=== Begin Enclosure ===

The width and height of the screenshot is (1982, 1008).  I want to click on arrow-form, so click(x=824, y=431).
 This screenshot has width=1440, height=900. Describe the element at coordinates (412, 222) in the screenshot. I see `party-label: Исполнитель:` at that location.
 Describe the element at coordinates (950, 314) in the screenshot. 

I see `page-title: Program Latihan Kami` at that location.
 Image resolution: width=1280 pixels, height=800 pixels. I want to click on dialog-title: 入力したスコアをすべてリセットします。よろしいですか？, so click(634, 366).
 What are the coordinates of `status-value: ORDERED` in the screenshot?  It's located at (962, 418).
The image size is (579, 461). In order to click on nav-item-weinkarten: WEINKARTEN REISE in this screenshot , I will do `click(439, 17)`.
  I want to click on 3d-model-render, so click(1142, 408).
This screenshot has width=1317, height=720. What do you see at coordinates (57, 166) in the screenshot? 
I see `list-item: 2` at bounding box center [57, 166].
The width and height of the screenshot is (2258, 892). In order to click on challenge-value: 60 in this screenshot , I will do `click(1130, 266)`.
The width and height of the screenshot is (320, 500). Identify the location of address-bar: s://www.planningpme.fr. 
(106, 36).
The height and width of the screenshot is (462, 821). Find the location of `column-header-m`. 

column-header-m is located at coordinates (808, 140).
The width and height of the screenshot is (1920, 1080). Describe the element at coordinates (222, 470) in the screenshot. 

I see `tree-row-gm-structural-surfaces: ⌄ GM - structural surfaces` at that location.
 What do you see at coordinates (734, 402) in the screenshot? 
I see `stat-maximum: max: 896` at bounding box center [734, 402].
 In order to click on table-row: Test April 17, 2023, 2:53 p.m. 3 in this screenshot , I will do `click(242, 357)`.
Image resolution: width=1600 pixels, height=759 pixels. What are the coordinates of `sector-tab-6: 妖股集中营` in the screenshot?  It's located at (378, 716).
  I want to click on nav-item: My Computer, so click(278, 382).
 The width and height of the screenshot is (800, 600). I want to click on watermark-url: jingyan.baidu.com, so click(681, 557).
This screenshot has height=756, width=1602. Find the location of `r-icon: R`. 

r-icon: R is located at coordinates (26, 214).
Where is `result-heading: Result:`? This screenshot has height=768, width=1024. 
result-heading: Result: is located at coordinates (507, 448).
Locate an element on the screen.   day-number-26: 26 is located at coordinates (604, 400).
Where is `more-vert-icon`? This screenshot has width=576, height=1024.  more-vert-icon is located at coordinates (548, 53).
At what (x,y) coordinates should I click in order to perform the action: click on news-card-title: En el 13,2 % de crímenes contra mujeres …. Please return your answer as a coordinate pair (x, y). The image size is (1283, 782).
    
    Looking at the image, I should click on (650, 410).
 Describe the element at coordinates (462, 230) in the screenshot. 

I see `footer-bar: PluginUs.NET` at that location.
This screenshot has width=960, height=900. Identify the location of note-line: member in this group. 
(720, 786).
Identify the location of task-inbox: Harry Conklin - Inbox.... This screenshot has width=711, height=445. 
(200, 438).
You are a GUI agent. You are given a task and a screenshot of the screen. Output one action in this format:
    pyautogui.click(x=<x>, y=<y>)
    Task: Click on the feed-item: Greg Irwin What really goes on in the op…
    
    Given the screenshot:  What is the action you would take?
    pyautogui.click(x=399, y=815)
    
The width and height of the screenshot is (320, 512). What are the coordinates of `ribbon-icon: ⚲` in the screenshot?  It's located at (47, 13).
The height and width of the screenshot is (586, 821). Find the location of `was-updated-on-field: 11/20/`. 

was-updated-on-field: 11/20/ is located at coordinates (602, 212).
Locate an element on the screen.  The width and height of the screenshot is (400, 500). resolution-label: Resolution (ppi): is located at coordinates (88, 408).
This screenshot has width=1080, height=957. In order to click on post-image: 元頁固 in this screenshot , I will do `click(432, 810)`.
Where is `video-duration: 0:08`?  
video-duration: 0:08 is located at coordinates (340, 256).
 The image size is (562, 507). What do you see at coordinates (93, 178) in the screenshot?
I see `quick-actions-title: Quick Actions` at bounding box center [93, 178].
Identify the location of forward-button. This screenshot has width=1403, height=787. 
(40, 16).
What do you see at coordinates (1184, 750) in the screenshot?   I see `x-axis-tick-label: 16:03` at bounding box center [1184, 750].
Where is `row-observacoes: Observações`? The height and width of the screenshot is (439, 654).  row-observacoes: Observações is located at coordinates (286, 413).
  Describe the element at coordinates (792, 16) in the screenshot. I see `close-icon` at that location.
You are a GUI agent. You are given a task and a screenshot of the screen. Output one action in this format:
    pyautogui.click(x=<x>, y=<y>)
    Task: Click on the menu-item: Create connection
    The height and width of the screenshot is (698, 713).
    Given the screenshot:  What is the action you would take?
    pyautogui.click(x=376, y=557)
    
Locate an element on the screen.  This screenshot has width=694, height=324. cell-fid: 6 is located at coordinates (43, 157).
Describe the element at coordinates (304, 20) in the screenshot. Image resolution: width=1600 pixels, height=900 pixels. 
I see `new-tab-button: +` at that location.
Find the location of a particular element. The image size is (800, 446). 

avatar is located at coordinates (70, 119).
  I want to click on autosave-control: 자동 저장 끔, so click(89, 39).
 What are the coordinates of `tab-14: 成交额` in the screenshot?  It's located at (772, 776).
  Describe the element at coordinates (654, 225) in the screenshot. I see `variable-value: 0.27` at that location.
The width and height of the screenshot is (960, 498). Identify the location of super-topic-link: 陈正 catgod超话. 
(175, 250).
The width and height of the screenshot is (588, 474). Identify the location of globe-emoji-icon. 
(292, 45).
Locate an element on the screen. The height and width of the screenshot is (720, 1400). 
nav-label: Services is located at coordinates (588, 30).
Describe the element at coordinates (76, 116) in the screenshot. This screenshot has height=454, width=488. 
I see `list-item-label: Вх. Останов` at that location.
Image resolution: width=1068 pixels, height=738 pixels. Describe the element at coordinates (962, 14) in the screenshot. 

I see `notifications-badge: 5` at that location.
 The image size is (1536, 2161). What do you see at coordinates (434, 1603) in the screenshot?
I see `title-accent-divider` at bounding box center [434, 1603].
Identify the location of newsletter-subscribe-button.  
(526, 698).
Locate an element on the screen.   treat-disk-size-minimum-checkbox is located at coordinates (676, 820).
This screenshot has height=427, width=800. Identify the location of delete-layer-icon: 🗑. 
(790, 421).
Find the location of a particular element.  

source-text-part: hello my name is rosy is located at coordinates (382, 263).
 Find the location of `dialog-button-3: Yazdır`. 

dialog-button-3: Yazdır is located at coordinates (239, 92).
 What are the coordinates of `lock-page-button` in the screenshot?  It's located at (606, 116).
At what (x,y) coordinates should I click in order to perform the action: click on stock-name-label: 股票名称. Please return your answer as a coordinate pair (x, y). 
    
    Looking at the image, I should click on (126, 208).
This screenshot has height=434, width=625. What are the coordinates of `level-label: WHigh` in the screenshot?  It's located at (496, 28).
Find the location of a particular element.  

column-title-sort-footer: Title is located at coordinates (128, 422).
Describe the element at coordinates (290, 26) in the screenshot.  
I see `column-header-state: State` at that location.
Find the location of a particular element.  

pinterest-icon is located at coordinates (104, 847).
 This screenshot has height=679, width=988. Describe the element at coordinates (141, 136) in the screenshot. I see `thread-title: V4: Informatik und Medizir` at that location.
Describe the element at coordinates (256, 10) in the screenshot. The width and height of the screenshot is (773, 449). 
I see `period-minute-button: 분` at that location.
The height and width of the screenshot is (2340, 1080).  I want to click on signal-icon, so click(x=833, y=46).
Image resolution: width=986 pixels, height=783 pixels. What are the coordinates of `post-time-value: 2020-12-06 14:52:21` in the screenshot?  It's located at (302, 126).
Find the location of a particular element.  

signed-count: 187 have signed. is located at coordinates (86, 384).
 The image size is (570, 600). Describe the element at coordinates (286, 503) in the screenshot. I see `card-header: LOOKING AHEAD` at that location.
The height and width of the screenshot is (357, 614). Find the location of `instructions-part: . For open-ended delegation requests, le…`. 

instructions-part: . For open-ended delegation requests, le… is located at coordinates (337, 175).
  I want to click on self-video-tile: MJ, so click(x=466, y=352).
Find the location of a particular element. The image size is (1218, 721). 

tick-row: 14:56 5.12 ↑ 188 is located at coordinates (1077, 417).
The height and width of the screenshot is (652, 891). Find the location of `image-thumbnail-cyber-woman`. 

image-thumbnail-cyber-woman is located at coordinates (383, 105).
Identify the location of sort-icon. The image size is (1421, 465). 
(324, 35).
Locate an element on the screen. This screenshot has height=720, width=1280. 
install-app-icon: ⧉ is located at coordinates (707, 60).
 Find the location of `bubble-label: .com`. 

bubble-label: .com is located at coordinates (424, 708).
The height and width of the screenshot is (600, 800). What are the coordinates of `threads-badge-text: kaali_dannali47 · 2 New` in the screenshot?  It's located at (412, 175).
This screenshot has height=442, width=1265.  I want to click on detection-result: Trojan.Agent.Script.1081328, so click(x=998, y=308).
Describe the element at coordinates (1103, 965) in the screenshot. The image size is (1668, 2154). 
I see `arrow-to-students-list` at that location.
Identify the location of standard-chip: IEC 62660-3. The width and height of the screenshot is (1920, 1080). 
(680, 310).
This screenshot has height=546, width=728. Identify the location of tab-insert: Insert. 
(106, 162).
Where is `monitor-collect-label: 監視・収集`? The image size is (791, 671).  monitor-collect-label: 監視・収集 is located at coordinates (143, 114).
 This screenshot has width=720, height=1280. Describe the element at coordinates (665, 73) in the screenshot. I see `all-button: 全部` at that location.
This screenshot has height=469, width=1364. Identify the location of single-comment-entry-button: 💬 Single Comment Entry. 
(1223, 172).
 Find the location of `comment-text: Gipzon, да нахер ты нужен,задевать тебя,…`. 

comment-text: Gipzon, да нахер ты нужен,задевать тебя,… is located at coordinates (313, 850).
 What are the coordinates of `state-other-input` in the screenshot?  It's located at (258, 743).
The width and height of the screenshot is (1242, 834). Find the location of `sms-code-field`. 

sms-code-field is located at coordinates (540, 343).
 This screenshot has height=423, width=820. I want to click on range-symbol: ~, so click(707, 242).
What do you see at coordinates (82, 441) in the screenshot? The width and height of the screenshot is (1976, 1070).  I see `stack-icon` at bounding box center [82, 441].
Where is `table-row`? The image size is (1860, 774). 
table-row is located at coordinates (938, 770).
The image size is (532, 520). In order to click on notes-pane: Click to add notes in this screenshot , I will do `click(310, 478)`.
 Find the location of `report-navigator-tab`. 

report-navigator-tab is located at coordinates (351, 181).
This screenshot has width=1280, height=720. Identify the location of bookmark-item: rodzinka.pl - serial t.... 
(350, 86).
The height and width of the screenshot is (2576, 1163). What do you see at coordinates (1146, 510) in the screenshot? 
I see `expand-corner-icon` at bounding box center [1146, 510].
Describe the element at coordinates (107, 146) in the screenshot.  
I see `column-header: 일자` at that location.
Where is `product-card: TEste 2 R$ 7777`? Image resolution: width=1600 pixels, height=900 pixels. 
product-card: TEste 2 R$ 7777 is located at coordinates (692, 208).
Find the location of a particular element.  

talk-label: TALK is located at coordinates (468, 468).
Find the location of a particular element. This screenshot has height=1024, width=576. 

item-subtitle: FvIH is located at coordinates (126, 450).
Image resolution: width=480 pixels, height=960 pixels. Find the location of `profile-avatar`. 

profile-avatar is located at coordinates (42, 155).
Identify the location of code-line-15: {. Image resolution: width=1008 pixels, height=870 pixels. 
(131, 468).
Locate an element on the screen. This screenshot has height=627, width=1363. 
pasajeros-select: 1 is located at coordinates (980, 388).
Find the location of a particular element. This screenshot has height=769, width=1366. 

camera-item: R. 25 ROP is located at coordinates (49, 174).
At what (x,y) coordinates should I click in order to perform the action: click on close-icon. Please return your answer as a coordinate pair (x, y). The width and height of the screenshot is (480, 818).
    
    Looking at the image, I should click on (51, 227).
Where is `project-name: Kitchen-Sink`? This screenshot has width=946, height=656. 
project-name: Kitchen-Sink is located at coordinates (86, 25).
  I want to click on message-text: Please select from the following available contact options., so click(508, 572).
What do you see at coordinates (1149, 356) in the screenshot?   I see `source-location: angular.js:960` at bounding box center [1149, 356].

=== End Enclosure ===

● WHAT IS REQUIRED
Return the stretch of records from the line that contains "has height=1024, width=576." through the line that contains "item-subtitle: FvIH is", copied exactly with both of those lines included.

● TASK SOLUTION
Find the location of a particular element. This screenshot has height=1024, width=576. 

item-subtitle: FvIH is located at coordinates (126, 450).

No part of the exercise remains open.